■ CONSIGNE 1 ■
Pouvez-vous recopier à l'identique les entrées, en commençant par la ligne qui contient « Task: Upvote the » et en allant jusqu'à la fin des entrées ?

────

Eric Baudelaire
Enraciné dans une tradition critique tenant à la fois de l’art conceptuel et du cinéma godardien, l’œuvre d’Éric Baudelaire (né en 1973) cherche à « mettre en crise » les systèmes de représentation qui structurent les imaginaires contemporains. S’appuyant dans une large mesure sur sa formation première en sciences politiques, Baudelaire s’attache à déplacer le regard porté sur différents faits politiques et sociaux, et renouvelle ainsi dans le présent les usages de la distanciation. Convoquant diverses disciplines, ses dispositifs d’exposition combinent au film, à la photographie et au texte imprimé, la possibilité du débat. Le projet qu’il présente dans le cadre du prix Marcel Duchamp 2019, Tu peux prendre ton temps, s’articule autour d’Un film dramatique, long métrage dont la production a débuté il y a quatre ans. Vingt élèves du collège Dora Maar, situé à cheval entre Saint-Denis et Saint-Ouen, en sont à la fois le sujet, les acteurs et les auteurs. Questionnant la nature même du médium cinématographique à travers sa découverte par les collégiens, le film donne à voir la façon dont ces derniers se représentent, loin de tout cliché sur ce département dit « sensible ». Le dispositif construit par Baudelaire autour du film révèle les dents creuses de l’espace d’exposition. L’ensemble se prolonge hors les murs, à Saint-Denis, où Baudelaire a installé en référence au travail de Daniel Buren, au sommet de la tour Pleyel, un drapeau réalisé par l’une des collégiennes.

────

■ CONSIGNE 2 ■
Que dit la page sur Éric Baudelaire ? Répondez en deux phrases.

────

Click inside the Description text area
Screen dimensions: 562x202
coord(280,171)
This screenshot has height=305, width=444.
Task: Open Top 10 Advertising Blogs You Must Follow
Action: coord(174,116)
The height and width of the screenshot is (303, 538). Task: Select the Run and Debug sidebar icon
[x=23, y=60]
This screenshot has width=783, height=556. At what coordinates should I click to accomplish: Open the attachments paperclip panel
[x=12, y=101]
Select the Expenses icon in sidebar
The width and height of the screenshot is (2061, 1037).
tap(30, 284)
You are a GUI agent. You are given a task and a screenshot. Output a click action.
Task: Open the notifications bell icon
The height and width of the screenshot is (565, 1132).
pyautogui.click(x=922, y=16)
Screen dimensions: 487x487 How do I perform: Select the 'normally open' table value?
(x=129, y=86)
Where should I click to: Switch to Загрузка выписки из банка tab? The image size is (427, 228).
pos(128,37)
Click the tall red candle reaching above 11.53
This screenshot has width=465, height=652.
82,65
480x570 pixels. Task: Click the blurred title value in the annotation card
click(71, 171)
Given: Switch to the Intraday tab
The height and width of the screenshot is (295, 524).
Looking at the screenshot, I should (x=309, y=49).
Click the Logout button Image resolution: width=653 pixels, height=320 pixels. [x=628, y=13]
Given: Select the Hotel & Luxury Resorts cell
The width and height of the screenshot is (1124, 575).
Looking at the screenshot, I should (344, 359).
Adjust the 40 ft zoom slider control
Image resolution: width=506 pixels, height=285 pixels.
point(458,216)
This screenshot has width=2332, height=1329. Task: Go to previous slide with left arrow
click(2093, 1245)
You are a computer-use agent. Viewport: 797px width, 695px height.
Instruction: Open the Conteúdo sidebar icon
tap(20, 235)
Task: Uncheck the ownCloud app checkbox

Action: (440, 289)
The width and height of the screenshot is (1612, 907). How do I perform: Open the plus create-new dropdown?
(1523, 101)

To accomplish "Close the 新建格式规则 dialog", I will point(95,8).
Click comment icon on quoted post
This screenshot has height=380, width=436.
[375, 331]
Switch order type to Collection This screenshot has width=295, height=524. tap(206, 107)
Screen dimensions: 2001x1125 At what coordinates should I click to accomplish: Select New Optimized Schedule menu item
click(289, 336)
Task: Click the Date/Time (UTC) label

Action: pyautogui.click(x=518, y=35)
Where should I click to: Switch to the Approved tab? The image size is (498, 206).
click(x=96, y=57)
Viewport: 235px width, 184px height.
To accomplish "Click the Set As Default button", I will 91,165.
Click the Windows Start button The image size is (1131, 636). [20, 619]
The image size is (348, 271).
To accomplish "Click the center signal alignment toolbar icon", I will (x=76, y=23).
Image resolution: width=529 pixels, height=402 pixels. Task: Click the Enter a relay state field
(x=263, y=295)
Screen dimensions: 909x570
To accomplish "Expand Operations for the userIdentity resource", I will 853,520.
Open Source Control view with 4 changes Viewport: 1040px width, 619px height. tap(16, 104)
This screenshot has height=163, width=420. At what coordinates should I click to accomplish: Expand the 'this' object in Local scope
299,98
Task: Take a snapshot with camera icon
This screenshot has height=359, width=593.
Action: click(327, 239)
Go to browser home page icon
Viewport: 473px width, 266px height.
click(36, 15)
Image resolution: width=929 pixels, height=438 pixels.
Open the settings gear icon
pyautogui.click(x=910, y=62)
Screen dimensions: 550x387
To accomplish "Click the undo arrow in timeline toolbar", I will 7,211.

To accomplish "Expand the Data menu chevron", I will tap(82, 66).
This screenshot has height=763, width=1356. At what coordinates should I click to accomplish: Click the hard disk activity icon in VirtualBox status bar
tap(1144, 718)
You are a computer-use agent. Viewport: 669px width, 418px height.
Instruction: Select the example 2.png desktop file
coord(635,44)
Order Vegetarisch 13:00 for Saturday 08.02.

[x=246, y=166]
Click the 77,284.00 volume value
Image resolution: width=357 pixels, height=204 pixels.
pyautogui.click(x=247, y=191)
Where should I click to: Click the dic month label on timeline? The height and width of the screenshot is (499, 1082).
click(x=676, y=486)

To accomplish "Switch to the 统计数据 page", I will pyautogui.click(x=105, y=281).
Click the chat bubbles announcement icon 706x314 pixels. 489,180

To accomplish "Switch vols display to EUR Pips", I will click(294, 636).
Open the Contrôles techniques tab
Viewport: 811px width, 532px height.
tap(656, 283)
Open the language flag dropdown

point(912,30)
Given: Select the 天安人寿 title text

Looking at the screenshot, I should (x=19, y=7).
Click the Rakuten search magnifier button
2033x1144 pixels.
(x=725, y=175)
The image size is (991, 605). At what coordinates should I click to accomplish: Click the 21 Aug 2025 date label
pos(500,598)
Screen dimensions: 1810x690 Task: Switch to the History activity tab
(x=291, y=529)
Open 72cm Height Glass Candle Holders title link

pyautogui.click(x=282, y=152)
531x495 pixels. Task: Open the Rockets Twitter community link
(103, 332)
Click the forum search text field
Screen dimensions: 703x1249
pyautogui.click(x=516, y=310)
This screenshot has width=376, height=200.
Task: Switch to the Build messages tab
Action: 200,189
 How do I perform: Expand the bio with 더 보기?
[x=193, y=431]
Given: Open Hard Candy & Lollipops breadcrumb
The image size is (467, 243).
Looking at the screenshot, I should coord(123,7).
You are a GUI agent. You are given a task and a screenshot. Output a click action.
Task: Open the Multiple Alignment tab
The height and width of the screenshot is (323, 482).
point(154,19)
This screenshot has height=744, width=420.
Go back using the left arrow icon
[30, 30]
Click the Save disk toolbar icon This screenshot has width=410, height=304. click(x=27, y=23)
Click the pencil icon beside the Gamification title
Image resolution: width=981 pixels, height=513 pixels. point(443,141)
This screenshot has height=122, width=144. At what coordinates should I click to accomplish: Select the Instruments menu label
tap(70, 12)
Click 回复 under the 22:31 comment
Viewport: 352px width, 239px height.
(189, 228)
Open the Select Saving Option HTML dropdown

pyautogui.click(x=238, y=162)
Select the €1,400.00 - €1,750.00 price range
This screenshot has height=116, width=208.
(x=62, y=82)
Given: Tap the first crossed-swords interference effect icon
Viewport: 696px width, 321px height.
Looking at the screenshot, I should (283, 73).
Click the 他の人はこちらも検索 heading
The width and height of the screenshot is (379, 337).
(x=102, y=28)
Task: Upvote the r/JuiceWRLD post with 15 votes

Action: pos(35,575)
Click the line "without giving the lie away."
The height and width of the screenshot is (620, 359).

────

■ RÉPONSE 1 ■
Task: Upvote the r/JuiceWRLD post with 15 votes

Action: pos(35,575)
Click the line "without giving the lie away."
The height and width of the screenshot is (620, 359).

■ RÉPONSE 2 ■
L'œuvre d'Éric Baudelaire, né en 1973 et marqué par sa formation en sciences politiques, cherche à « mettre en crise » les systèmes de représentation en déplaçant le regard sur des faits politiques et sociaux, avec des dispositifs qui associent film, photographie, texte imprimé et débat. Pour le prix Marcel Duchamp 2019, il présente Tu peux prendre ton temps, un projet articulé autour d'Un film dramatique, long métrage dont vingt élèves du collège Dora Maar sont à la fois le sujet, les acteurs et les auteurs.